En d’autres termes, cette règle n’intervient pas dans le processus d’évaluation des offres mais dans la répartition finale des lots, et elle est donc parfaitement licite dès lors qu’elle est annoncée dans les documents de la consultation et qu’elle repose sur des justifications objectives, telles que la préservation de la concurrence ou la sécurité des approvisionnements. Cette décision a eu un effet fondateur car elle a légitimé une pratique des acheteurs jusque-là incertaine et l’a replacée dans une logique cohérente avec le principe même d’allotissement.

2. L’extension du dispositif aux contrats de concession.

La jurisprudence a ensuite franchi une étape supplémentaire avec l’arrêt du Conseil d’État en date du 15 juillet 2025, « Commune de Ramatuelle dit “Pampelonne” », (n° 490592) rendu à propos de la concession du service public balnéaire sur la célèbre plage varoise. Dans cette affaire, la commune avait limité le nombre de lots pour lesquels les candidats pouvaient déposer une offre. Or, le Code de la commande publique ne contient aucune disposition équivalente à l’article L2113-10 pour les concessions. La question était donc de savoir si, en l’absence de base textuelle, une telle règle pouvait être légalement posée. Le Conseil d’État a confirmé la faculté pour l’autorité concédante, au nom de la liberté d’organisation de sa procédure, de pouvoir limiter le nombre de lots offerts ou attribués, à condition que la règle soit annoncée clairement dès la consultation, qu’elle soit justifiée par l’objet de la concession ou les nécessités propres du service public délégué, et qu’elle demeure proportionnée. En l’espèce, la limitation à deux lots par candidat visait à préserver l’équilibre concurrentiel et à faciliter l’analyse des offres, ce que le Conseil d’État a jugé conforme aux principes d’égalité de traitement, de transparence et de liberté d’accès.

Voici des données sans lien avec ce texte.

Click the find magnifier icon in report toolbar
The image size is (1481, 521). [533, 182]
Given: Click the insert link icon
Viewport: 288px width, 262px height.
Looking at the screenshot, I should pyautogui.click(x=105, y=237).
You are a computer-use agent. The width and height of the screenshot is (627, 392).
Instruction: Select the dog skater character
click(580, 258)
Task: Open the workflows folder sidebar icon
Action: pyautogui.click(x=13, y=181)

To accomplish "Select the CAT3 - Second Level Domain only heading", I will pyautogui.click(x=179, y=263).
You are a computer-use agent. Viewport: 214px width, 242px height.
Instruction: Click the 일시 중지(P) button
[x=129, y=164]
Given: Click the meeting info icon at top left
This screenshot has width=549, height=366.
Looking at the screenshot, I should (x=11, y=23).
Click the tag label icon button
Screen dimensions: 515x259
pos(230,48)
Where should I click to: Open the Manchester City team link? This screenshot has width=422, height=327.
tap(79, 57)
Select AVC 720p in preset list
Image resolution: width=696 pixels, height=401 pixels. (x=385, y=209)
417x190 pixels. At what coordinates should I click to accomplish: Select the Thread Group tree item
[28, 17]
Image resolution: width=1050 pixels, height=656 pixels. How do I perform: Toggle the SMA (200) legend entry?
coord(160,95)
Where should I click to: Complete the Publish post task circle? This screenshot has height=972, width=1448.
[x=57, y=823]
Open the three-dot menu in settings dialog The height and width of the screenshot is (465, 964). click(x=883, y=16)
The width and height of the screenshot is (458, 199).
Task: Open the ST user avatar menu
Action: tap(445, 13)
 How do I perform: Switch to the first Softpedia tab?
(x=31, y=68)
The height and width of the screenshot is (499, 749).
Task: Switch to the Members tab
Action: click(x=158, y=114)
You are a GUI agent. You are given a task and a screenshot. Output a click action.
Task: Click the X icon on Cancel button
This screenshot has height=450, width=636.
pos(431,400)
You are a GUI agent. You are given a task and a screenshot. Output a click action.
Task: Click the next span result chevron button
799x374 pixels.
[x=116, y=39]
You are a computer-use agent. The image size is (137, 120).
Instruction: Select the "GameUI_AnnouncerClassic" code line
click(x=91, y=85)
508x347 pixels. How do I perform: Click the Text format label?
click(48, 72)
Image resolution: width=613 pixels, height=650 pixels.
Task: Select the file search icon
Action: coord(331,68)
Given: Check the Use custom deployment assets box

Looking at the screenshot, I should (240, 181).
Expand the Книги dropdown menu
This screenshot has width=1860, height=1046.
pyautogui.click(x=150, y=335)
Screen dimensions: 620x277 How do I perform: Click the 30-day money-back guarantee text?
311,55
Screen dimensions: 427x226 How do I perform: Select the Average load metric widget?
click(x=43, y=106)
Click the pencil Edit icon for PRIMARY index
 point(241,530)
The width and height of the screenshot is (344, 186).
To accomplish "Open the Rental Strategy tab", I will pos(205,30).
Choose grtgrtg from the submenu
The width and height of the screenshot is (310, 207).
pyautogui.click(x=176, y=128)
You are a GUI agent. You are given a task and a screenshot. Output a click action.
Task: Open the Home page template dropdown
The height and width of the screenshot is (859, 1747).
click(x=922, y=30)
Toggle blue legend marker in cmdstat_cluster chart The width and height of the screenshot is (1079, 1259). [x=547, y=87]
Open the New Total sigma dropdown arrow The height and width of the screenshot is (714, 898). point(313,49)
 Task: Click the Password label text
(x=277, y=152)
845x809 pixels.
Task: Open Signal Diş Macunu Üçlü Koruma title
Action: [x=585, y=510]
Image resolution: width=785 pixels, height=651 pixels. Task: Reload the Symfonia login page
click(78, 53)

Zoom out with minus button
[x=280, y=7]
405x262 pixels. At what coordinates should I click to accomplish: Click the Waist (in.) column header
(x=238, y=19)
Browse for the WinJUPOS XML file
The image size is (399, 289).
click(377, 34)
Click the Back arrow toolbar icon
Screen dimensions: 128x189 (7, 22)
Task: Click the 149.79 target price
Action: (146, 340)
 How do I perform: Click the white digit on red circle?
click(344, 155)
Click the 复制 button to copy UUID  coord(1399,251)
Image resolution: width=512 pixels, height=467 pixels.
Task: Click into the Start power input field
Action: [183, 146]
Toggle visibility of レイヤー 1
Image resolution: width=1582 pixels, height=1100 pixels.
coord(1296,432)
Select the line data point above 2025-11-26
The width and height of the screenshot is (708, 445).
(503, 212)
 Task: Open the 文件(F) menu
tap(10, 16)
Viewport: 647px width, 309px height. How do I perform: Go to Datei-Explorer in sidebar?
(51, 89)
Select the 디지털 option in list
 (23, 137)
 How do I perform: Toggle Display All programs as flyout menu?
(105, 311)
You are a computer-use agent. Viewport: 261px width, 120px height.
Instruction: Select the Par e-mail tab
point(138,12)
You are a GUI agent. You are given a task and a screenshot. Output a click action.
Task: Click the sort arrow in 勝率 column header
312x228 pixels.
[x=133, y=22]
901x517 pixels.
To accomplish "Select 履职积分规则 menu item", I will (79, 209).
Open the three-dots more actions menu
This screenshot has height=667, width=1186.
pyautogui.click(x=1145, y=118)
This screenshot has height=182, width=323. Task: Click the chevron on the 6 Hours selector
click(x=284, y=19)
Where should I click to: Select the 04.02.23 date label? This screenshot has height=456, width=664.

Ainsi, la jurisprudence « Biomnis » (février 2013) et « Pampelonne » (juillet 2025), bien qu’intervenues dans des contextes distincts (marchés publics d’un côté, concessions de l’autre), dessinent un cadre convergent. La limitation du cumul des lots est une mesure possible, mais elle n’est jamais absolue. Elle ne saurait être mise en œuvre qu’en respectant des conditions de transparence, de justification objective et de proportionnalité.

Le Conseil d’État a ainsi apporté une double contribution. D’abord, il a légitimé la pratique dans le champ des marchés publics, en l’inscrivant dans la logique de l’allotissement. Puis, il l’a étendue aux concessions, démontrant que le silence du texte ne faisait pas obstacle à une telle faculté, dès lors qu’elle se rattache aux grands principes de la commande publique.

II. Les conditions pratiques de mise en œuvre et les outils pour les acheteurs.

Si le cadre légal et jurisprudentiel autorise désormais clairement la limitation du nombre de lots attribuables, encore faut-il savoir comment en assurer une application concrète et sécurisée.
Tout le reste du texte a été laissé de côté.